These schools are the public non-profit twin of America’s private for-profit schools: Both surreal ruinations are fueled by the trapped, hapless, American taxpayer.

Lawdy. I can’t keep up.

The benighted University of Hawaii – a bad school with a bad football team that’s always getting arrested (background here) – rigged up a Stevie Wonder concert to benefit athletics…

No one told Stevie Wonder, however.

The university spent $200,000 to organize the concert, however.

The university isn’t sure who it gave the money to, however.

It’s trying to get the money back. But it doesn’t remember who it gave it to.

The University of Hawaii. Isn’t she lovely?

What’s Doing in Big-Time University Football?

A couple of updates:

1.) The University of New Mexico athletics will run a two million dollar deficit.

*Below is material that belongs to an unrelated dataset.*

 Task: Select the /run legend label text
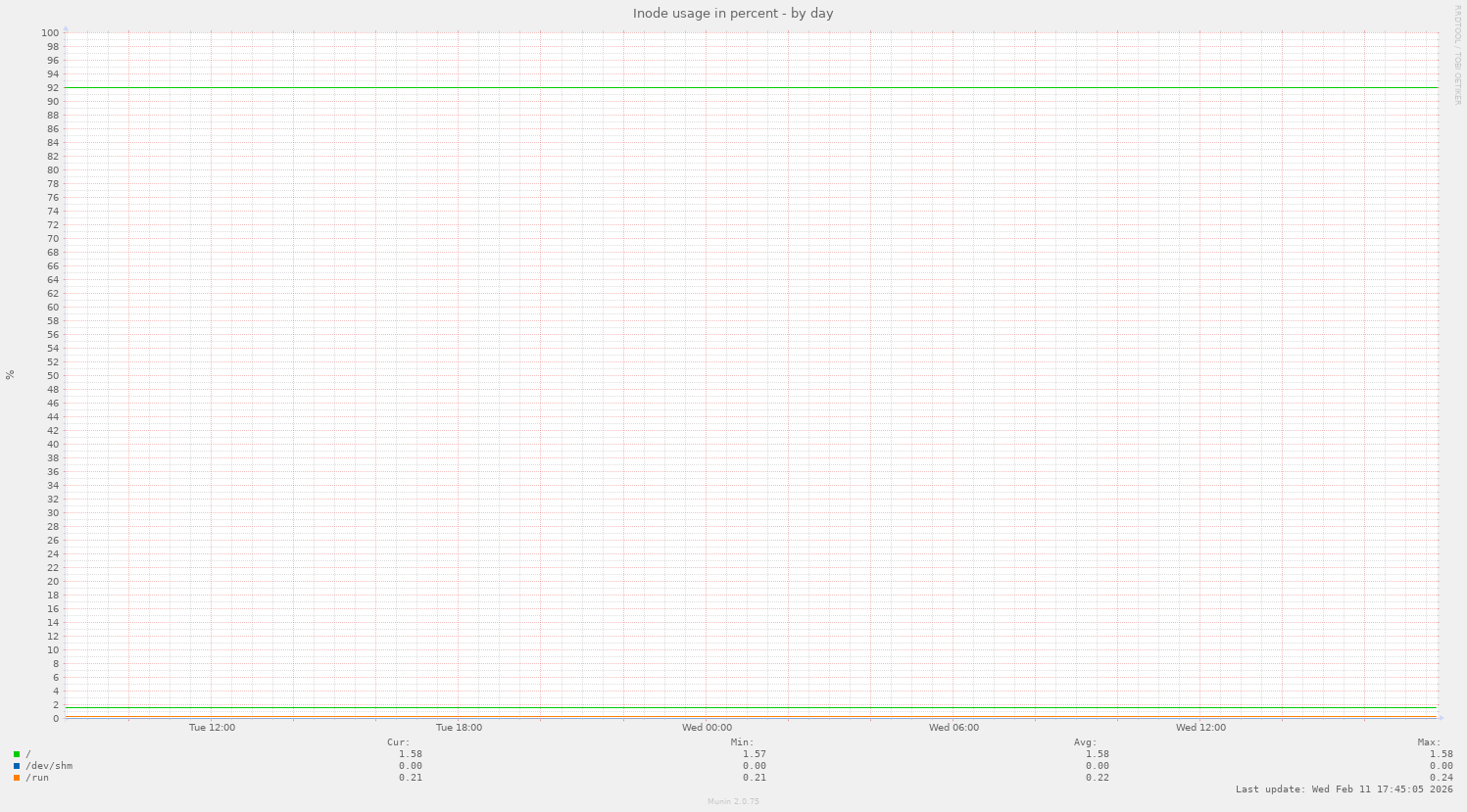pos(37,777)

Reasons? All the classics: Gotta pay a vile ex-coach hundreds of thousands in buyout bucks. Nobody comes to the shitty games. Current coach costing almost a million.

Solutions? All the classics: Stick it to the students — up their fees. (Nothing says grow your fan base like the combination of a bad team, an overpaid coach, and ripped off students.) And take out a whopper of a loan.

*************************

2.) The University of Hawaii will run a two million dollar deficit. Same as UNM.

Reasons? Same as UNM.

Solutions?
Same as UNM.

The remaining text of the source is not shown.